I appreciate and respect your opinions but I have to say that the Cuban Missile Crisis was the closest our country has ever come to all out nuclear war. If it had not been for restraint and diplomacy we might not be having these discussions.
BD, there is absolutely no doubt that the base fact that in the end nothing happened made Cuba a "win." Absolutely no debate.
We didn't know at the time that local authority for nuclear release had been granted from Moscow to Soviet commanders on the ground. Had we landed it is all too possible they would have used something. The ramifications therefrom could have been somewhere between only barely comprehensible and apocryphal.
The incident is ususally measured historically, however, in the context of "who won" short of war. In that context the incident started with us holding three aces and the Soviets holding an ace high. They shipped in a joker for a pair and Khruschev knew he was bluffing. In the end we gave them another joker to allow the perception of a split pot while we quietly let them take the next two antes just for showing up.
As for the choice of Palin for VP , I think McCain believes women will vote for him because of her.
Everyone right now is assuming she is either an amazing choice gifted by bravery and insight on the part of McCain or she's a terrible choice gifted by pandering and senility on his part. The truth is neither; yet. It's one of those times when we have to admit we don't know what we don't know. And what we don't know is just about everything.
This isn't the GOP leadership's first rodeo. They know how to vet a prospective candidate. Even though McCain doesn't always take senior party advice too well there had to be something that intelligent people saw to make the choice seem viable. And it has to be more than just picking up undecided women.

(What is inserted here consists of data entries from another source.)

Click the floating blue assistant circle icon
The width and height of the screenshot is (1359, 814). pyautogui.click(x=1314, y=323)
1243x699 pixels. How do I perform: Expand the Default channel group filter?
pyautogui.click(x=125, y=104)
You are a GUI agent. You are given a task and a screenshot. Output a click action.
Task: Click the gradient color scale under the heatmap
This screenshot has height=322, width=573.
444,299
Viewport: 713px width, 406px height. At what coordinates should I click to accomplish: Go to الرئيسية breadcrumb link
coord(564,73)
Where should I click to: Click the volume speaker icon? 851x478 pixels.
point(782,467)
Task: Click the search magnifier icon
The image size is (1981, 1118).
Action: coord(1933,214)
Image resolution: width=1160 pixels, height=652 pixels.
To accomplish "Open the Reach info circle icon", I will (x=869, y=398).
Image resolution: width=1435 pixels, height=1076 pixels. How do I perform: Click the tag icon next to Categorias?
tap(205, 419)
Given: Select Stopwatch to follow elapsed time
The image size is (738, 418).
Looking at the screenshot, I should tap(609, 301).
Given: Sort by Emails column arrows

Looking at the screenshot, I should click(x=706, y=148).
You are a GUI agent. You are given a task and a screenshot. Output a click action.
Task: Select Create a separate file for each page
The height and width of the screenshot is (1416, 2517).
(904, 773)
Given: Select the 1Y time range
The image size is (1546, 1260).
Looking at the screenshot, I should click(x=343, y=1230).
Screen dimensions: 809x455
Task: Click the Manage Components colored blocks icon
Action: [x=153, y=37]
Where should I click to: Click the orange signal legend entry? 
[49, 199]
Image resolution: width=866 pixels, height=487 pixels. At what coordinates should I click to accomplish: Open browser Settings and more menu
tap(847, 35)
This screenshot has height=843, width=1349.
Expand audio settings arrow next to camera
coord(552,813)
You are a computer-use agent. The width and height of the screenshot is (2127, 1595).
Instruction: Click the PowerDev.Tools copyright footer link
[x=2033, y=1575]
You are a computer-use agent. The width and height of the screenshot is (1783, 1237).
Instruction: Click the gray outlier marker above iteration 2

Truth be told VP's that have ascended to the Presidency have a
very mixed record; and that's being generous. Who can remember anything about John Tyler, Millard Fillmore, Andrew Johnson (except that he was impeached), Chester Arthur or Cal Coolidge? LBJ gave his heart and soul to the office and has a mixed legacy; at best. Teddy Roosevelt and Harry Truman are the only Vice Presidents who ascended the Presidency on the death of their former and are seen mostly well in the historical lens. Yet Truman barely won his own election against Dewey and TR couldn't win when he tried again under the Bull Moose banner. So even contemporaries had significant doubts. For that matter a lot of Presidents who got in on their own didn't have much of a record.
Palin may burst from the bloom and be the rock star that some seem to expect. She may be the death of the campaign. More likely she'll be a somewhere very much in between. If we're honest, however, the only thing we know for sure right now is that we don't know.